───── INFORMATION SUPPLIED

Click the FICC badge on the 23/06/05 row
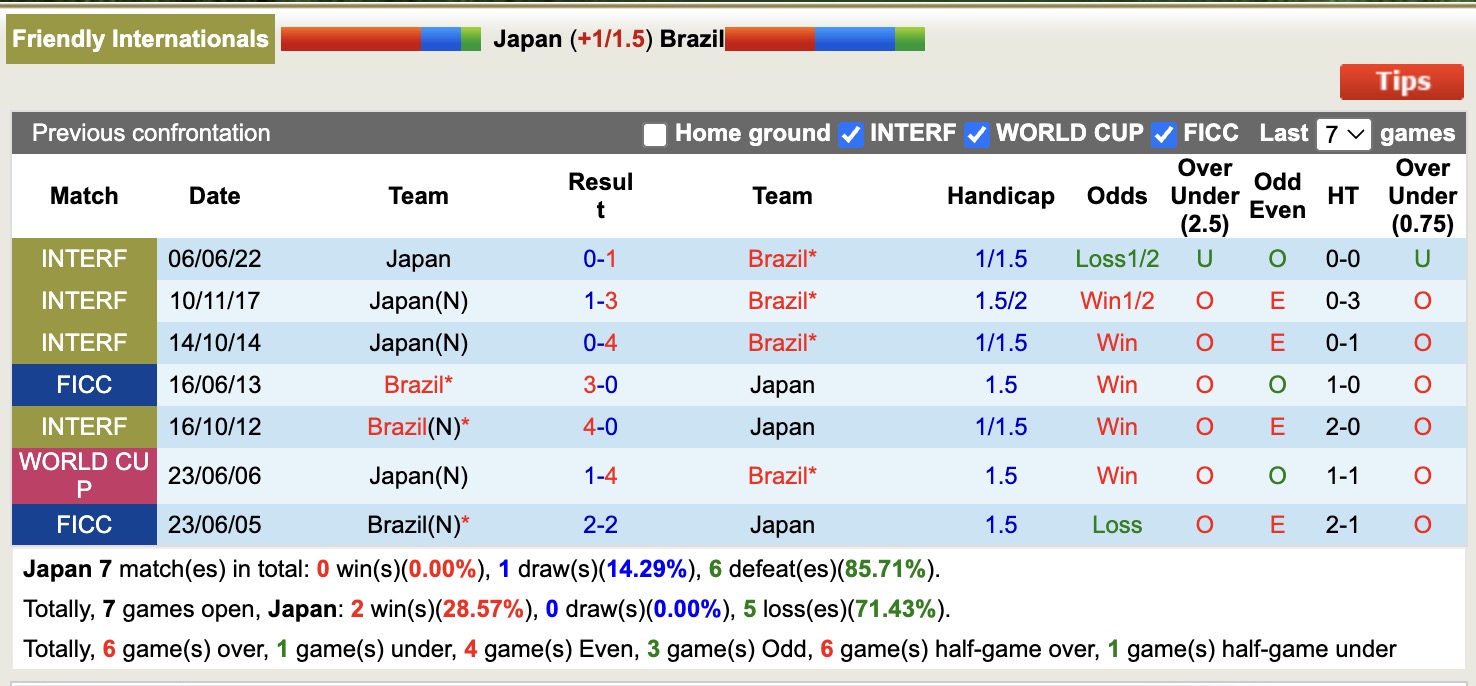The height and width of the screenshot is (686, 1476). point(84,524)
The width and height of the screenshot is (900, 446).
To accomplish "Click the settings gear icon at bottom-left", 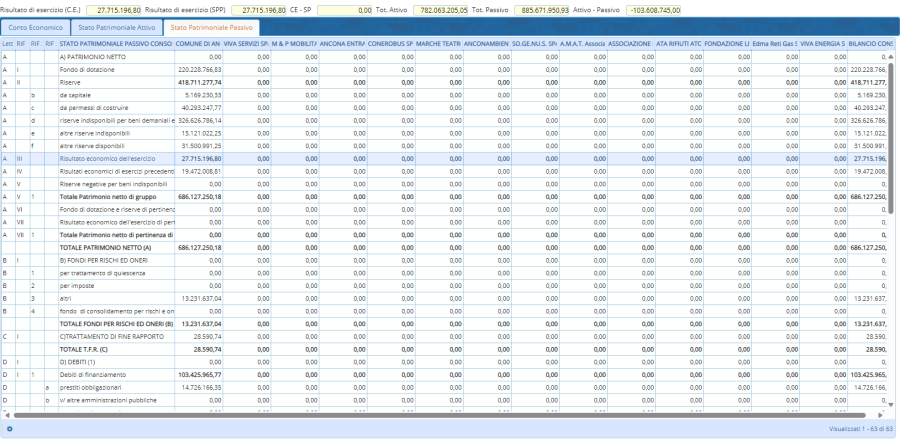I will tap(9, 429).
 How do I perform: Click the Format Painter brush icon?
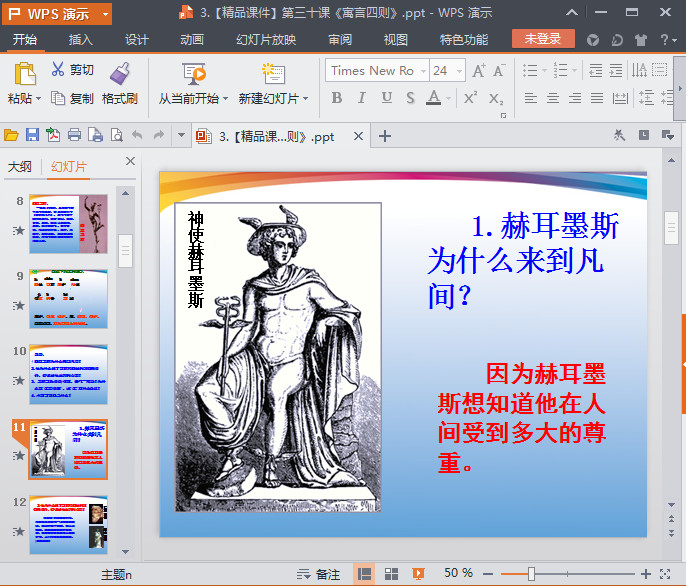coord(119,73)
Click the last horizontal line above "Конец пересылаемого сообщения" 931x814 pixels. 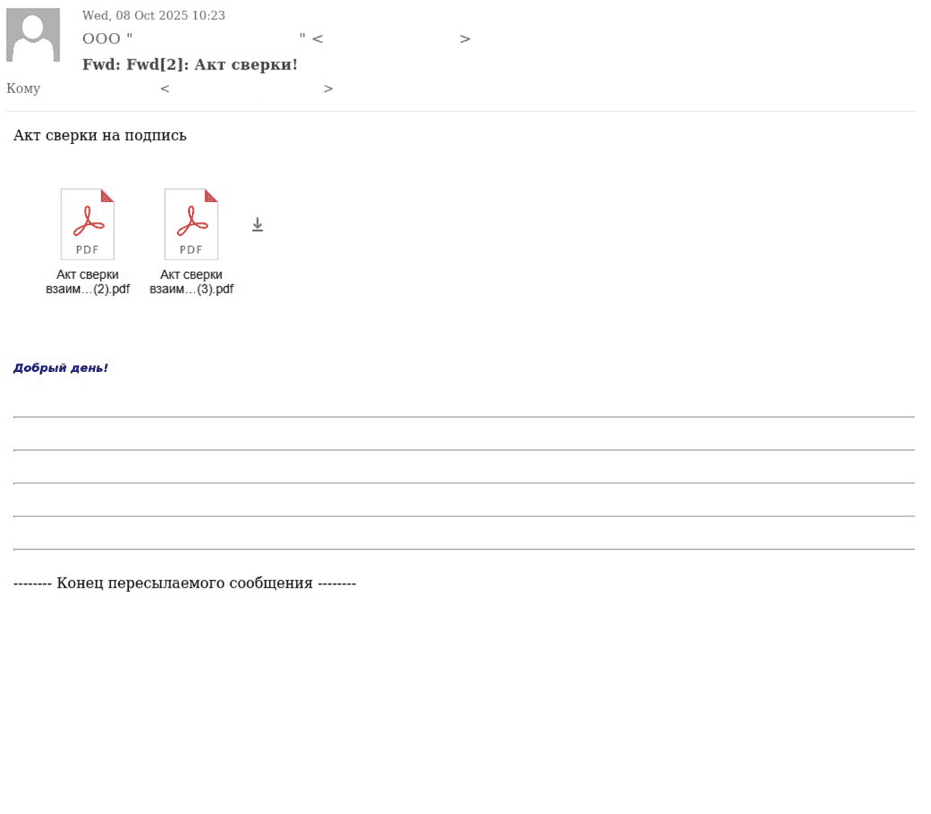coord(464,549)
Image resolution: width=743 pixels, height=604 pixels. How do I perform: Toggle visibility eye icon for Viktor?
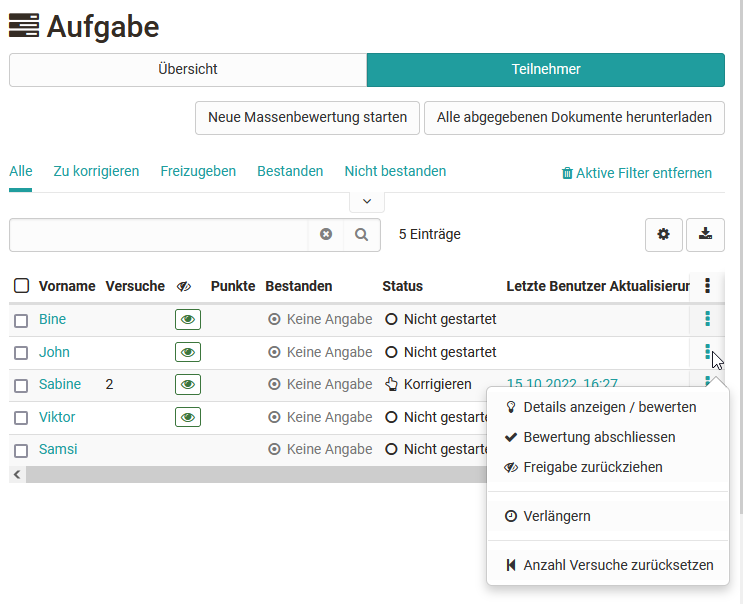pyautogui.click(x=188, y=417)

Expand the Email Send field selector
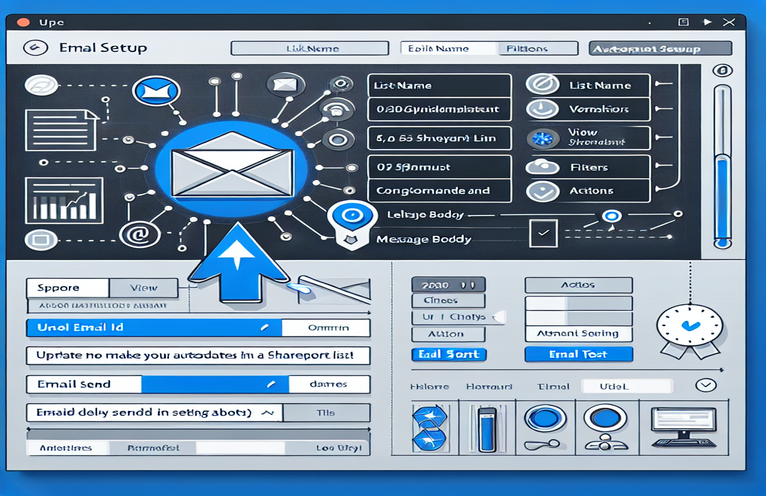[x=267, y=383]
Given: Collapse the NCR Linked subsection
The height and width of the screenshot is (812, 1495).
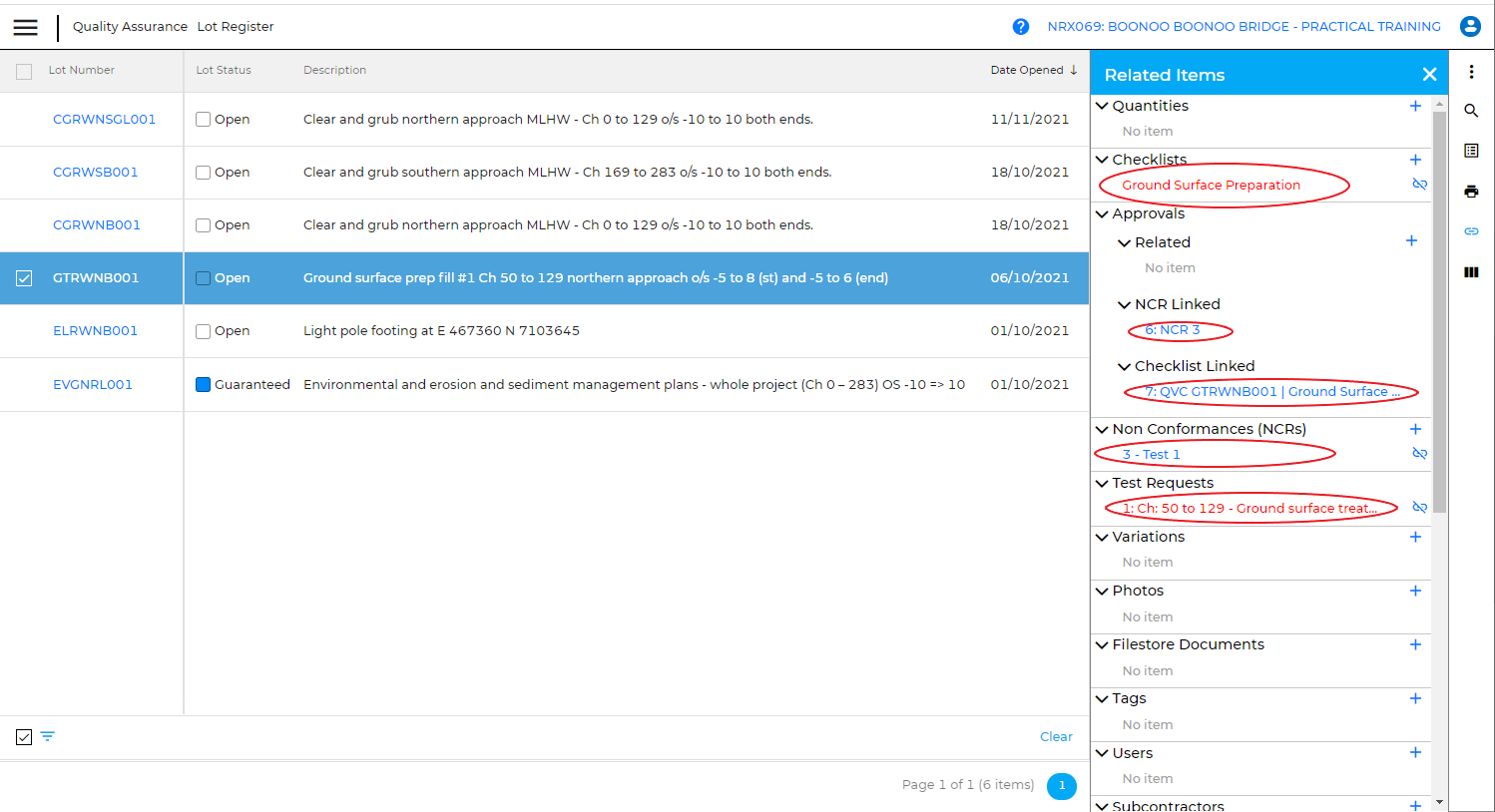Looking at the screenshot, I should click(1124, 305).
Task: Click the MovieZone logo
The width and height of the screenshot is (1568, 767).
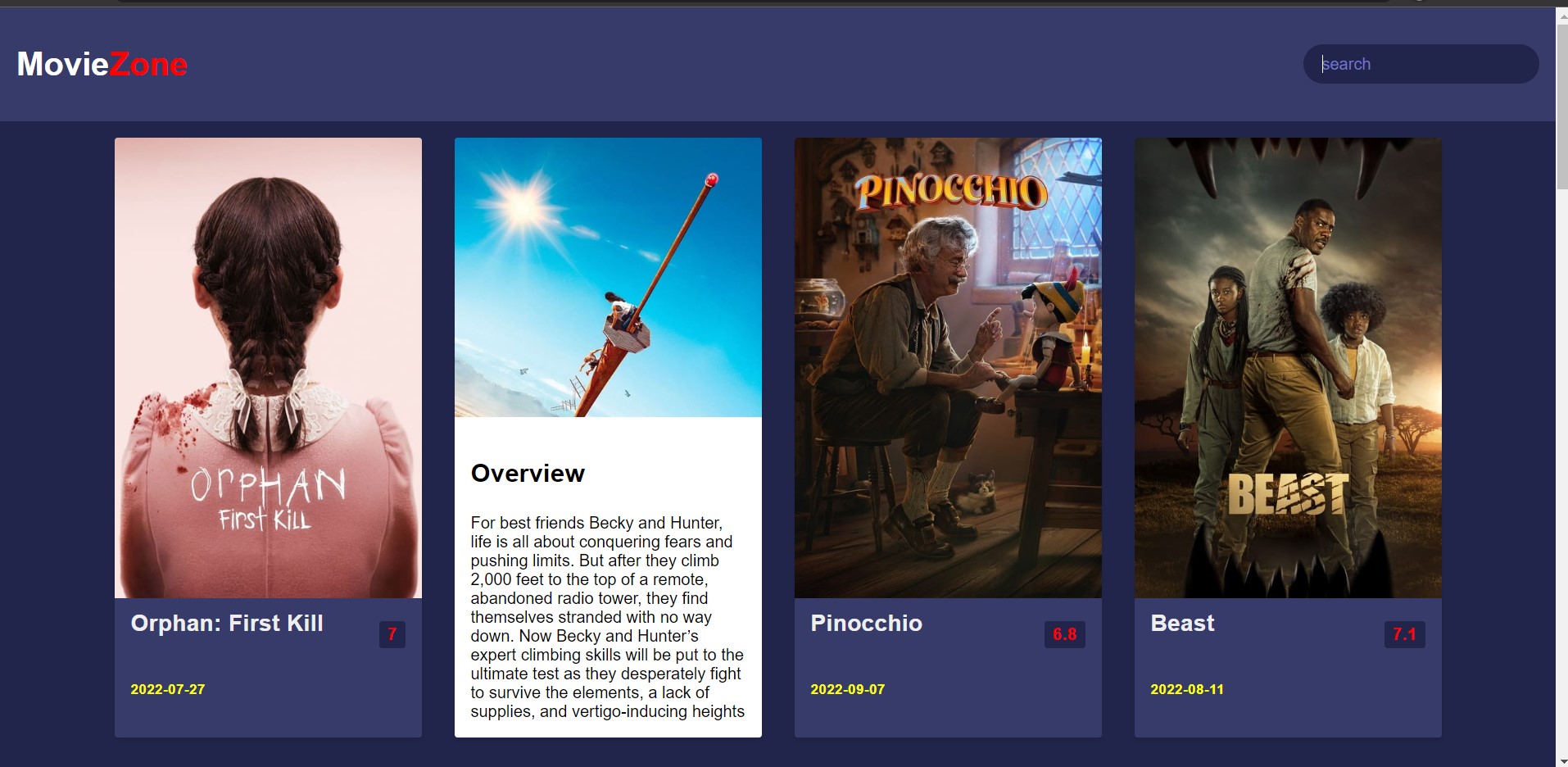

──────────

Leave out every picture and copy verbatim the lines running from the line containing "Image resolution: width=743" through the final line of the data.

### [RESPONSE FOR THIS EXERCISE]
Image resolution: width=743 pixels, height=604 pixels. How do I perform: Toggle visibility eye icon for Viktor?
pyautogui.click(x=188, y=417)

Expand the Email Send field selector
[x=267, y=383]
Given: Collapse the NCR Linked subsection
The height and width of the screenshot is (812, 1495).
Looking at the screenshot, I should click(1124, 305).
Task: Click the MovieZone logo
The width and height of the screenshot is (1568, 767).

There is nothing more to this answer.